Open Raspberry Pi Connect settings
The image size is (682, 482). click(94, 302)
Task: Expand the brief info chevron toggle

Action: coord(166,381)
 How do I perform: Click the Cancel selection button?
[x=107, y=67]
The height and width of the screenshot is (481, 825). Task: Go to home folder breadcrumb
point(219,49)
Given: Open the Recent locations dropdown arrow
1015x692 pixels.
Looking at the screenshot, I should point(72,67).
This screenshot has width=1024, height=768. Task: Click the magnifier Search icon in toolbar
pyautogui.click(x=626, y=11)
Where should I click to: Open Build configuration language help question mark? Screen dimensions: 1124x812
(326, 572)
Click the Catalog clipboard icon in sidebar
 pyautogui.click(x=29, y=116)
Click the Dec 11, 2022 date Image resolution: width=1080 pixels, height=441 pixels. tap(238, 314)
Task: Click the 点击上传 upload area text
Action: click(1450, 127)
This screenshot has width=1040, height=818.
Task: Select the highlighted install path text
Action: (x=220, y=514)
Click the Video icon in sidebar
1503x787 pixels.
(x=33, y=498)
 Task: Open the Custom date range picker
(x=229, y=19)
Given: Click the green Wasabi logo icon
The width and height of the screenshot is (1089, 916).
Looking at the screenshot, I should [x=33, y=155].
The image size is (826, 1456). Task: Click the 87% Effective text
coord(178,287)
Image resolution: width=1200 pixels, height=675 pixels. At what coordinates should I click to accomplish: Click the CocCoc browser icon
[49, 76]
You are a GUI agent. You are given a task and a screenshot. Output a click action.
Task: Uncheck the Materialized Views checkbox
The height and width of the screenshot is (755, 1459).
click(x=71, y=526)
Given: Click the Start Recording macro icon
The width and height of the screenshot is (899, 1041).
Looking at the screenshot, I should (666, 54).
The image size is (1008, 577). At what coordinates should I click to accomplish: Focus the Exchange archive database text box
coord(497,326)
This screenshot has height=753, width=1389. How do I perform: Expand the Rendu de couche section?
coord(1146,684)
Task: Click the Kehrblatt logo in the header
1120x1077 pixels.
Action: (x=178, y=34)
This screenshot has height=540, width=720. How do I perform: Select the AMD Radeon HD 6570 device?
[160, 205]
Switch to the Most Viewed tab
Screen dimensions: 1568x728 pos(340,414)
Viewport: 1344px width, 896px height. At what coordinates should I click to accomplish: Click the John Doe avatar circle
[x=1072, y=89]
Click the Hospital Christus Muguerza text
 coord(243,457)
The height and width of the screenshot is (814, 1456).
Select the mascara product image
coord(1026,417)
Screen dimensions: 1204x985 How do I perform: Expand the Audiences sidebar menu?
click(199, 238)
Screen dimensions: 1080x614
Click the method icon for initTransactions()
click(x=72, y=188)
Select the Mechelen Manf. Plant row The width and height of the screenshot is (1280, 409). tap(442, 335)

--*--

▸ **Task statement**
Print each line above exactly as it stands.

▸ **Reply**
Open Raspberry Pi Connect settings
The image size is (682, 482). click(94, 302)
Task: Expand the brief info chevron toggle

Action: coord(166,381)
 How do I perform: Click the Cancel selection button?
[x=107, y=67]
The height and width of the screenshot is (481, 825). Task: Go to home folder breadcrumb
point(219,49)
Given: Open the Recent locations dropdown arrow
1015x692 pixels.
Looking at the screenshot, I should point(72,67).
This screenshot has width=1024, height=768. Task: Click the magnifier Search icon in toolbar
pyautogui.click(x=626, y=11)
Where should I click to: Open Build configuration language help question mark? Screen dimensions: 1124x812
(326, 572)
Click the Catalog clipboard icon in sidebar
 pyautogui.click(x=29, y=116)
Click the Dec 11, 2022 date Image resolution: width=1080 pixels, height=441 pixels. tap(238, 314)
Task: Click the 点击上传 upload area text
Action: click(1450, 127)
This screenshot has width=1040, height=818.
Task: Select the highlighted install path text
Action: (x=220, y=514)
Click the Video icon in sidebar
1503x787 pixels.
(x=33, y=498)
 Task: Open the Custom date range picker
(x=229, y=19)
Given: Click the green Wasabi logo icon
The width and height of the screenshot is (1089, 916).
Looking at the screenshot, I should [x=33, y=155].
The image size is (826, 1456). Task: Click the 87% Effective text
coord(178,287)
Image resolution: width=1200 pixels, height=675 pixels. At what coordinates should I click to accomplish: Click the CocCoc browser icon
[49, 76]
You are a GUI agent. You are given a task and a screenshot. Output a click action.
Task: Uncheck the Materialized Views checkbox
The height and width of the screenshot is (755, 1459).
click(x=71, y=526)
Given: Click the Start Recording macro icon
The width and height of the screenshot is (899, 1041).
Looking at the screenshot, I should (666, 54).
The image size is (1008, 577). At what coordinates should I click to accomplish: Focus the Exchange archive database text box
coord(497,326)
This screenshot has height=753, width=1389. How do I perform: Expand the Rendu de couche section?
coord(1146,684)
Task: Click the Kehrblatt logo in the header
1120x1077 pixels.
Action: (x=178, y=34)
This screenshot has height=540, width=720. How do I perform: Select the AMD Radeon HD 6570 device?
[160, 205]
Switch to the Most Viewed tab
Screen dimensions: 1568x728 pos(340,414)
Viewport: 1344px width, 896px height. At what coordinates should I click to accomplish: Click the John Doe avatar circle
[x=1072, y=89]
Click the Hospital Christus Muguerza text
 coord(243,457)
The height and width of the screenshot is (814, 1456).
Select the mascara product image
coord(1026,417)
Screen dimensions: 1204x985 How do I perform: Expand the Audiences sidebar menu?
click(199, 238)
Screen dimensions: 1080x614
Click the method icon for initTransactions()
click(x=72, y=188)
Select the Mechelen Manf. Plant row The width and height of the screenshot is (1280, 409). tap(442, 335)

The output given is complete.